Juan Carlos Escotet descarta compras a curto prazo: “Nosso enfoque está mais orientado para o crescimento orgânico”

O presidente do banco galego vê mais potencial para melhorar as sinergias com as entidades absorvidas pela Abanca do que oportunidades no mercado, embora assegure que se manterão vigilantes

Desde o nascimento do Abanca, fruto da falência das antigas caixas galegas e da nacionalização e venda por parte do FROB, a entidade financeira realizou 10 aquisições. As primeiras foram na Galiza, com a integração do Banco Etcheverría e da divisão de consumo do Banco Pastor; e as últimas nos novos mercados que o banco de Juan Carlos Escotet foi abrindo, com a compra do Targobank e da portuguesa Eurobic.

Agora, o Abanca muda o chip e pretende centrar os seus esforços no crescimento orgânico. O banqueiro venezuelano já tinha antecipado durante a apresentação dos resultados do primeiro semestre que a possibilidade de realizar novas compras estava difícil pelo elevado preço das entidades, o que tornava mais complexo encontrar oportunidades. Nesta segunda-feira, na apresentação dos números do primeiro semestre, reafirmou-se no novo enfoque.

“Somos provavelmente a melhor prática bancária na combinação entre crescimento orgânico e inorgânico, com a integração de 10 entidades desde 2014, mas ninguém ignora que o mercado mudou de forma considerável neste tempo. O preço das instituições, com a melhoria na rentabilidade e nos mercados de capitais, subiu e, embora estejamos sempre analisando o mercado, que é parte do nosso ADN, não vemos no horizonte, a curto e médio prazo, que possam surgir novas opções“, disse Juan Carlos Escotet.

As razões do Abanca

Há, pelo menos, três razões que reforçam esta posição, muito diferente da que o banco manteve durante a sua trajetória passada. Por um lado, a situação do mercado que expõe o próprio Escotet. Por outro, que o banqueiro vê potencial de crescimento otimizando as sinergias das últimas empresas adquiridas, como a Eurobic, o que permitirá melhorar a eficiência do grupo.

Adicionalmente, os números dão asas a esta estratégia. O Abanca captou 79.000 novos clientes nos primeiros seis meses do ano e bateu seu recorde em crédito a famílias e empresas, com 10.000 milhões de nova financiamento.
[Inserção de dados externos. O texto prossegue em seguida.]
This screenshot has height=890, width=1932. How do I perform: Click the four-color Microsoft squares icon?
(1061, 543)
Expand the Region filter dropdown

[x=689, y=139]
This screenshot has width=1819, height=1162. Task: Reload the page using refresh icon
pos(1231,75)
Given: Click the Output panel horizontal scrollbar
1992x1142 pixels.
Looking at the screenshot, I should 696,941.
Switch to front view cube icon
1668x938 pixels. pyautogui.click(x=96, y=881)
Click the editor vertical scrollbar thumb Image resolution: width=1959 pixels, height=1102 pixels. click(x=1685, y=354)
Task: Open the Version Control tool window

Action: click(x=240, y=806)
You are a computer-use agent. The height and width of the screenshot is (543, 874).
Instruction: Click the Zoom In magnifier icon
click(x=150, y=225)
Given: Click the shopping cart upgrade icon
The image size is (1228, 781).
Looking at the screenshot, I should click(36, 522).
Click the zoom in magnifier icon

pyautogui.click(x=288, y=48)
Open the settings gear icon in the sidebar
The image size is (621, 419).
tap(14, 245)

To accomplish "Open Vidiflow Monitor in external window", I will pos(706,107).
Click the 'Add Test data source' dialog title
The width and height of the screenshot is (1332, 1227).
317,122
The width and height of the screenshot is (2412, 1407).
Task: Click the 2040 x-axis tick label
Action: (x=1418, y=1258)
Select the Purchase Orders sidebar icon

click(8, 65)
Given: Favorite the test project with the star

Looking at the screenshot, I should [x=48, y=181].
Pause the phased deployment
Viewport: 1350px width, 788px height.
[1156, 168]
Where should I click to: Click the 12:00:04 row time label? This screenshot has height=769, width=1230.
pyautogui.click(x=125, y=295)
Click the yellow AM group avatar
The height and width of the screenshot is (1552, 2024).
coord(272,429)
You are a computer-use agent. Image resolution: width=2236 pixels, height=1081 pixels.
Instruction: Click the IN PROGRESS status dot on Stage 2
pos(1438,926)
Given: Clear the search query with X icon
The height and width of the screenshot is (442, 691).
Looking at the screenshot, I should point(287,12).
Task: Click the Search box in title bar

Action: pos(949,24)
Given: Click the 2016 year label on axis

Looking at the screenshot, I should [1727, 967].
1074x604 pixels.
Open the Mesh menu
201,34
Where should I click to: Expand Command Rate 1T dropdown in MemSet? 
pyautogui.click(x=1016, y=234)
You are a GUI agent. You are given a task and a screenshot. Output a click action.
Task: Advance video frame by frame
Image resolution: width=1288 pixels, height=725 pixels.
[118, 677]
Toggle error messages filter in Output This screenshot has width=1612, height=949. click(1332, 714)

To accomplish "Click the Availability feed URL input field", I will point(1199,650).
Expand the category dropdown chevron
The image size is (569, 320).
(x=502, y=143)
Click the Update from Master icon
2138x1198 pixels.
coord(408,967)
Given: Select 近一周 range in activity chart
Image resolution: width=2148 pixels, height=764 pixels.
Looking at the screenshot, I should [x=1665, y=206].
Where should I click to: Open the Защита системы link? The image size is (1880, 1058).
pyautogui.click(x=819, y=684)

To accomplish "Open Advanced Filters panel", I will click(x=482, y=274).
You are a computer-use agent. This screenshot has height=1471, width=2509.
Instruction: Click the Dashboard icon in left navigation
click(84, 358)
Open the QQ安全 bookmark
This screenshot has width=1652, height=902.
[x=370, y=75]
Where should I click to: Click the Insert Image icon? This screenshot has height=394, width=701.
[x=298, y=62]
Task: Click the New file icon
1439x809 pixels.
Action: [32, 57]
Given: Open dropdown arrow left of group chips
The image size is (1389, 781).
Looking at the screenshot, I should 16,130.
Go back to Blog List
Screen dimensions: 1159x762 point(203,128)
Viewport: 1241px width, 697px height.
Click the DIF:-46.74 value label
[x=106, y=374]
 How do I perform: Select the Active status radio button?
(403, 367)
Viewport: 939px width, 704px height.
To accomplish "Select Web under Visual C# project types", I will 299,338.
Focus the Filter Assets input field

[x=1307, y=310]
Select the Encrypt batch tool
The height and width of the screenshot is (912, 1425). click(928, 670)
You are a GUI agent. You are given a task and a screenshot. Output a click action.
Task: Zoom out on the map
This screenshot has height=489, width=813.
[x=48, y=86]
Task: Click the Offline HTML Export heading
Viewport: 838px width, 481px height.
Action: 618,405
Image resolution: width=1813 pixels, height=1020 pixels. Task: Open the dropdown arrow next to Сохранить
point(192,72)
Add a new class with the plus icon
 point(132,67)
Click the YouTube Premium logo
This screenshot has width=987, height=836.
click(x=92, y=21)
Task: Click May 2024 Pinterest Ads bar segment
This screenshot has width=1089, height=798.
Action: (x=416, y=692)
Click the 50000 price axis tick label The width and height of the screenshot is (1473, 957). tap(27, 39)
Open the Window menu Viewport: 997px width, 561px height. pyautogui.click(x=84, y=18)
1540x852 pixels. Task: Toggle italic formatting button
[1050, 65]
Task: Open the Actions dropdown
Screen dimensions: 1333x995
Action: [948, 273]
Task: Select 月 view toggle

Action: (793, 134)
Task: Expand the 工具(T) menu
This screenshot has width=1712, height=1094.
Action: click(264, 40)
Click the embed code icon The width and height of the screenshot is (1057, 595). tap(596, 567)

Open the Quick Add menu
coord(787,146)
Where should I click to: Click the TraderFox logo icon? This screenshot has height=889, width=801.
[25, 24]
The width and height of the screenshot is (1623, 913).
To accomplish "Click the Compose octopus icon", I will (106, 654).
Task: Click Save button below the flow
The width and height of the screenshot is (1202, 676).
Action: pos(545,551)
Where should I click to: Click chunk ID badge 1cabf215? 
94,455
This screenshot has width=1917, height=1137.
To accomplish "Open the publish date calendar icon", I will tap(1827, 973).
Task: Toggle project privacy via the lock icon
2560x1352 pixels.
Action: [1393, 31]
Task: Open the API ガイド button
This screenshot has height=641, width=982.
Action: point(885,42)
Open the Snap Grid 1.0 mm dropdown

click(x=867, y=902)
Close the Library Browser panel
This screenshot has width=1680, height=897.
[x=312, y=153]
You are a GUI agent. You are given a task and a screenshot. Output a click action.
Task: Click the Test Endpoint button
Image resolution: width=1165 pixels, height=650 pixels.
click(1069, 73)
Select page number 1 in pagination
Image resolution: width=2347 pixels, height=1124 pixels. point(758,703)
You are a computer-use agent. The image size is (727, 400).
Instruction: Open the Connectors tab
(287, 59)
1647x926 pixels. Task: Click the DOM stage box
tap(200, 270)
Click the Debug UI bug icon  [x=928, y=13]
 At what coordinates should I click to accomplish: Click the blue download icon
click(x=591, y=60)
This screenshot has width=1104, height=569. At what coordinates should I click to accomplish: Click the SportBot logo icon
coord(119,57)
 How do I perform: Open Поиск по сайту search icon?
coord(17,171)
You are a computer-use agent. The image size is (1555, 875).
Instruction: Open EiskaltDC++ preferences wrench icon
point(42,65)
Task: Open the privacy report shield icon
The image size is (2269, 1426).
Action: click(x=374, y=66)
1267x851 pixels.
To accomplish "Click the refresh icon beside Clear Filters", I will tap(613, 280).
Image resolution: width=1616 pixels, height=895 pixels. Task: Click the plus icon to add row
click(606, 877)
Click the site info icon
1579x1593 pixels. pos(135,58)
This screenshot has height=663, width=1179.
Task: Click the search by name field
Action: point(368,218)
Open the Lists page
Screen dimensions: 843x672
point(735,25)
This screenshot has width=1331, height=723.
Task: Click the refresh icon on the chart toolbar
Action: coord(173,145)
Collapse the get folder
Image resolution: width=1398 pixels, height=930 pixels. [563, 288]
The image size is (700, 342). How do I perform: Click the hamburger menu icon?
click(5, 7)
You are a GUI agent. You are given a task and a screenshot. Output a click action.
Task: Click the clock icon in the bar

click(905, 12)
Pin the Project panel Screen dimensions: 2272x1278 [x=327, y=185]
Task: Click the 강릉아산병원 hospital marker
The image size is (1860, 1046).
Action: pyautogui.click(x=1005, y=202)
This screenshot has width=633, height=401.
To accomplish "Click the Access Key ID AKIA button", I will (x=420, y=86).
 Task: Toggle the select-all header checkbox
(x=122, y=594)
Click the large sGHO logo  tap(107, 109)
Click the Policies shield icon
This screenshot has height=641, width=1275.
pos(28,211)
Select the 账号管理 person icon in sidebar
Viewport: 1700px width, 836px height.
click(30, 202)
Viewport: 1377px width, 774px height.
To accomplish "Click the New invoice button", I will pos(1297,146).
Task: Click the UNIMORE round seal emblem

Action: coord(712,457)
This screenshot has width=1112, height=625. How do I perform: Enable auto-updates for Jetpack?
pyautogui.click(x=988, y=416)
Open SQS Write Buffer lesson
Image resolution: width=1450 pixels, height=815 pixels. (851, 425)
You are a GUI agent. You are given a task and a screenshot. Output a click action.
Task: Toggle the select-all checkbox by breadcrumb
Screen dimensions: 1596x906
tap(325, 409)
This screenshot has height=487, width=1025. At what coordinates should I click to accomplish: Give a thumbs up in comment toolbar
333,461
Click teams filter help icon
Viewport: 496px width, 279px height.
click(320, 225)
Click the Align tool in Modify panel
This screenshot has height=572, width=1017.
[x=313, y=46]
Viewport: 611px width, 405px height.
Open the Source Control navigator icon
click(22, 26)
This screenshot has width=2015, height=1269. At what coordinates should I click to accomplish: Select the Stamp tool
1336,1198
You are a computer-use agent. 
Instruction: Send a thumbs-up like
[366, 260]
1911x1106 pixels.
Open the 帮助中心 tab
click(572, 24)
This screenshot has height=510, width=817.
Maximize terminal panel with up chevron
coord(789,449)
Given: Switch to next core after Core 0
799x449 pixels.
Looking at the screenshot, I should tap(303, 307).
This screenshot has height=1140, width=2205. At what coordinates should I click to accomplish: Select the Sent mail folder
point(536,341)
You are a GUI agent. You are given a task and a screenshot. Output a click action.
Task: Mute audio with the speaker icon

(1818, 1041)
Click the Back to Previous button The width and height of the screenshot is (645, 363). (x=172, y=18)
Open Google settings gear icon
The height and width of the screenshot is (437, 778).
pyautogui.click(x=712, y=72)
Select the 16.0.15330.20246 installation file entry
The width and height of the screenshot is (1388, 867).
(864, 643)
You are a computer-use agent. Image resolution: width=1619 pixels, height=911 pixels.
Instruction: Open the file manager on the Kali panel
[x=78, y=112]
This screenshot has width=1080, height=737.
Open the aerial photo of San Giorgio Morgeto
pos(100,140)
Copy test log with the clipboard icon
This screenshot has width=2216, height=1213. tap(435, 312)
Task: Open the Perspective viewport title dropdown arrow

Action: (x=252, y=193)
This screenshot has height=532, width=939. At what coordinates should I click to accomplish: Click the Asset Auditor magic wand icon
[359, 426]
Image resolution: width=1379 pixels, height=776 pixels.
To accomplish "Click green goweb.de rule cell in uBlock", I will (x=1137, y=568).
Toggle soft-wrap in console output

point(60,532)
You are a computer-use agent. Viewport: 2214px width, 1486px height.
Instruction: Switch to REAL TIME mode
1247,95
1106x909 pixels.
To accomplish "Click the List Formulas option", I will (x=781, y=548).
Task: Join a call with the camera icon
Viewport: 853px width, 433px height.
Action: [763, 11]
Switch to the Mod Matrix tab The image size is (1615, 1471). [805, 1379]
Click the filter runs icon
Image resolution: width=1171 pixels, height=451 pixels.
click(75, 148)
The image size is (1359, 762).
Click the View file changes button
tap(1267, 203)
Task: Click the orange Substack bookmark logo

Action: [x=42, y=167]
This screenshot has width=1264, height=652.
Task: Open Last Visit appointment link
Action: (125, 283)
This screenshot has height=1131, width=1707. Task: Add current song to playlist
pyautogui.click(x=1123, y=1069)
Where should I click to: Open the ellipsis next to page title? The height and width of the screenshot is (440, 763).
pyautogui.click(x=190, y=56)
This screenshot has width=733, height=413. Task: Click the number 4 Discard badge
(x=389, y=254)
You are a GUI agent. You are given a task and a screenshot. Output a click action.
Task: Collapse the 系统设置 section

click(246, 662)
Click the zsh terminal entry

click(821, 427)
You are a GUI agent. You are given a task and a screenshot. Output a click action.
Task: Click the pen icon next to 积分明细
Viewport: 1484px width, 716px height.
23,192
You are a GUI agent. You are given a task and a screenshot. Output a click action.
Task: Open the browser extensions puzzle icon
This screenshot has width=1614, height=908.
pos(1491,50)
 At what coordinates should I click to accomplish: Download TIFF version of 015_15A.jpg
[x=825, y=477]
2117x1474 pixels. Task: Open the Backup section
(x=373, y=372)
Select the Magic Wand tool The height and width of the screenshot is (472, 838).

Este crescimento permitiu também alargar a margem de juros, o que impulsionará a rentabilidade nos próximos trimestres. O Abanca, portanto, está crescendo a bom ritmo com suas capacidades atuais, o que convida a correr menos riscos com aquisições no atual contexto de mercado.

As compras do Abanca

Até o momento, a herdeira da Caixanova e Caixa Galiza integrou uma dezena de entidades. No final de 2014 integrou a rede do histórico Banco Etcheverría. Em 2017 adquiriu a antiga divisão de consumo do Banco Pastor para, um ano depois, integrar o negócio português do Deutsche Bank. Nos anos da pandemia comprou o basco Bankoa e o negócio espanhol do Novo Banco.

Os de Escotet também contabilizam dentro do seu crescimento inorgânico sua entrada no setor de seguros com Abanca Seguros Gerais, o negócio que compartilha com o Crédit Agricole e que lançou em 2021. Além disso, em 2022, o Abanca assumiu o controle da gestora de fundos de investimento Imantia Capital.

Sua nona operação foi a do Targobank, o negócio espanhol do Crédit Mutuel que reforçou a entidade em zonas da Espanha onde tinha menor presença, como Comunidade Valenciana e Baleares, além de Madrid. A última operação significou a integração do sétimo maior banco de Portugal, o Eurobic, triplicando a presença do Abanca no país vizinho.